Teenagers from small-town in Saskatchewan best friends when they enlisted in RCAF for missions in Germany, never to return

Editor's note: This story was first published in the Citizen print edition in Nov. 10, 2001. 

I never knew my Uncle Ted.

Like so many thousands of Canadians who enlisted in the Second World War, the man I was named after was killed in action, long before I was born.

Samuel Edward (Ted) Clarke was the third oldest in a family of eight kids growing up on a farm in Parkside, Sask., a rural community of about 150 people located 50 kilometres west of Prince Albert.

Not long after the war broke out in 1939, the oldest boy in the family, my dad Jim, joined the Royal Canadian Air Force and Ted couldn't wait to follow in his brother's footsteps. He became an army cadet at age 17 and on Oct. 6, 1941, the day after his 18th birthday, he signed up for the air force.

After about of year of training as a pilot in Claresholm, Alta., Saskatoon and Prince Albert, Ted finally got his wings, graduating with the highest marks in his class. Unlike my dad, who badly wanted to fly overseas but was more urgently needed in Canada to train more pilots, Ted was sent to Europe in January 1942, where he would join his best buddies from Parkside — Leon Roberts and David Olsvik. All three had enlisted in the air force within months of each other as soon as they were old enough. Leon was a few months older than the other two and was sent to England first.

Ted was popular with his fellow airmen in Moose Squadron 419 and in June 1943 he was promoted to flight sergeant. He loved flying but realized with every bombing mission the risk of being shot down was always there. In one of his letters home, he wrote:

"Yesterday we had a horrible trip which lasted seven hours but the good old Wellington brought us home. Can you imagine flying 17 1/2 tons every day?
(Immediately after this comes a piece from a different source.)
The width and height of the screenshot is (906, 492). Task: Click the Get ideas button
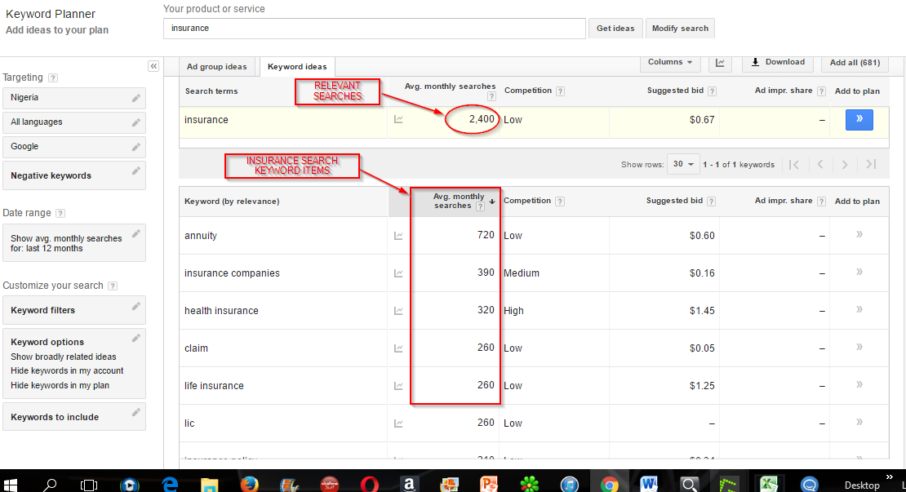615,29
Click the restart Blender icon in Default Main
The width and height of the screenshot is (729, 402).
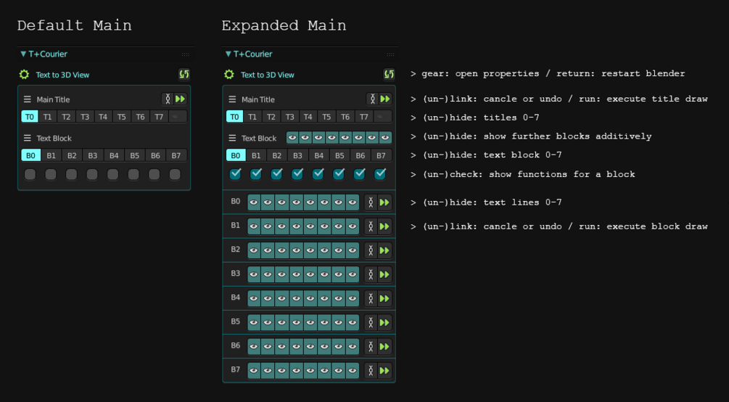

"I'm eagerly looking forward to the day when this is all over and people can live a normal happy life for another few years."

Ted grew up in the depression years of the ‘30s when his family had very little money but, as cattle and grain farmers, always had plenty to eat. People arrived in Parkside on the train looking for work and Ted, with his gregarious and generous nature, had a knack for bringing home strangers whom his mother fed and boarded for the night. When they left, they'd always go carrying a loaf of fresh-baked bread.

As a Boy Scout, Ted went out of his way to perform at least one good deed a day and he left his younger siblings in awe over his patriotism when he'd snap to attention whenever 'O Canada' or 'God Save the King' was broadcast over the battery-powered radio. He inherited his mother’s love for music and could sing any song.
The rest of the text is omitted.